Materials: Class set of Elkonin boxes
Class set of letter manipulatives
Overhead Elkonin boxes and letter manipulatives (e, d, s, t, b, n, h, l, f, r)
Class set of  A New Bed by Joy Cowley
Worksheet with pictures of a bed, red, leg, hen, sled, test, and chair, blue, arm, tree, and note

 

Procedures:
1. Introduce by explaining reading as a puzzle. Letters give us clues to tell us which sounds to make with our mouth. Today we are going to talk about what sound to make if we see an e.  When you see an e in a word then that e makes the older lady who is hard of hearing sound /e/. Say /e/ with me. The /e/ might not be easy to find in words but let's try some anyway. Notice that you just have to open your mouth just a little bit and your tongue gets to be lazy and sit one the bottom of your mouth. Now lets say a tongue twister for the /e/ sound.  “Eddy fed Red eggs in bed.”

2. "Can anyone give me a word with our hard of hearing sound in it?"  Write the words that the students call out on the board if they do have the /e/ sound.  Explain the correspondence.  Use bed as an example.  "Let’s look at this word,/b/ /e/ /d/." (point to each letter as you say the sound) "Which letter makes the /e/ sound? The e in bed makes the /e/ sound.  Let’s say the word bed together and stretch out the middle sound.  /b/ /eeeeee/ /d/." 

3. Have students take out their Elkonin boxes and letters.  "Now we are going to practice spelling some words with the /e/ sound in them." Model for the students.  "I will show you how to spell the word bed in the boxes (do on overhead).  I am going to place the letter representing each sound in its own box.  First I will put the b in the first box for /b/ sound.  Next I hear the hard of hearing sound so I need to put an e in the middle box, and in my last box I need a d for the /d/ sound.  Now I have spelled the word bed by filling up all 3 of my boxes with a letter for each sound." 

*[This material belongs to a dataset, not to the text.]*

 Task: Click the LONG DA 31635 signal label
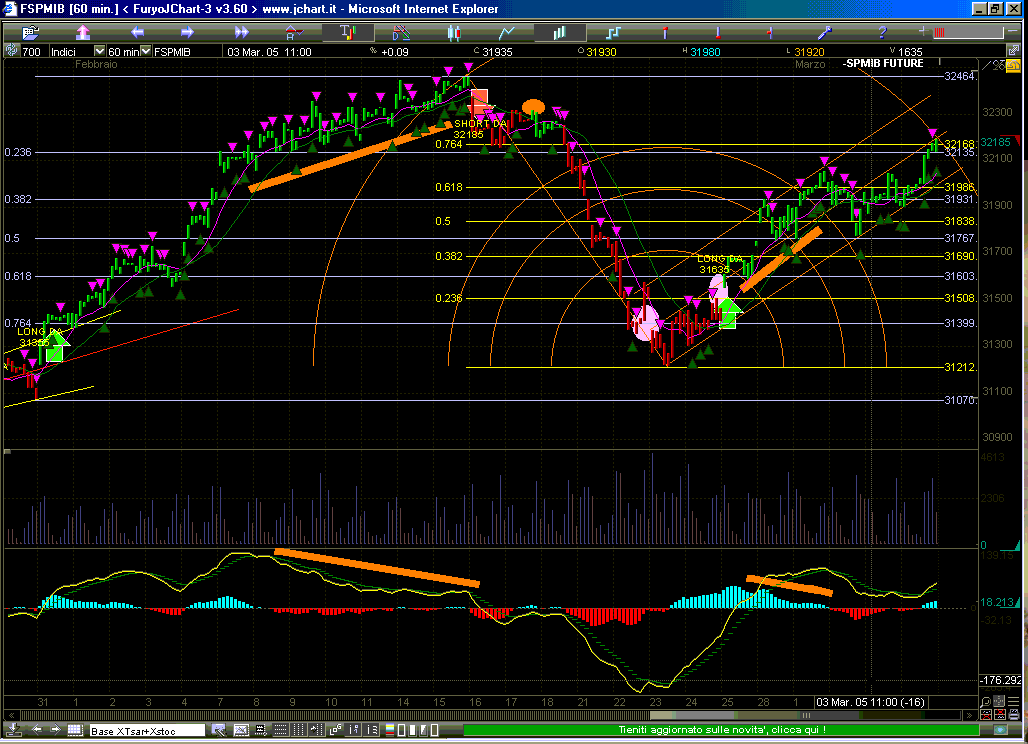pyautogui.click(x=718, y=264)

4. Now have the students try spelling some words with their boxes.  As they spell each word look around at each students work to make sure that they have correctly spelled the words.  Do not let students clear their boards until you have checked their spelling.  Start with 3 phoneme words:  fed, leg, hen, red.  Next have students add a fourth box to work on 4 phoneme words:  sent, test, fled

5. "Now I am going to spell some words, and I am going to see if you can read them back to me.  Remember, this is like a puzzle, the letters give you clues for what sounds to make.  If you think that you know the word that I am spelling, then raise your hand."  Spell out the words that you had asked the students to spell in a random order without the Elkonin boxes. 

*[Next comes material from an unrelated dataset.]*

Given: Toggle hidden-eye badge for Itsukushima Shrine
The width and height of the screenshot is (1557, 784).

6. Next, call students to work with you in a small group.  They will read A New Bed by Joy Cowley aloud.  Change your scaffolding to fit each students individual needs as they read aloud from the book.  Ask the students to take the book home and practice reading it. 

7. For assessment, you can give students a page with various pictures on it.  The students should circle the objects that have the /e/ sound in their name.  Then they should write the name of the object below the circled pictures only.  You may also assess the students by rereading A New Bed the next day and doing a running record on them as they read aloud. 

Reference:

Eldredge, J. Lloyd. (1995) Teaching Decoding in Holistic Classrooms. New Jersey: Prentice Hall, 54-57.
Murray, Bruce and Lesniak, T. (1999). The Letterbox Lesson: A Hands-on Approach to Teaching Decoding. The
Reading Teacher, 52. 644-650.
Cowley, Joy. A New Bed. (1997) Sunshine Readers.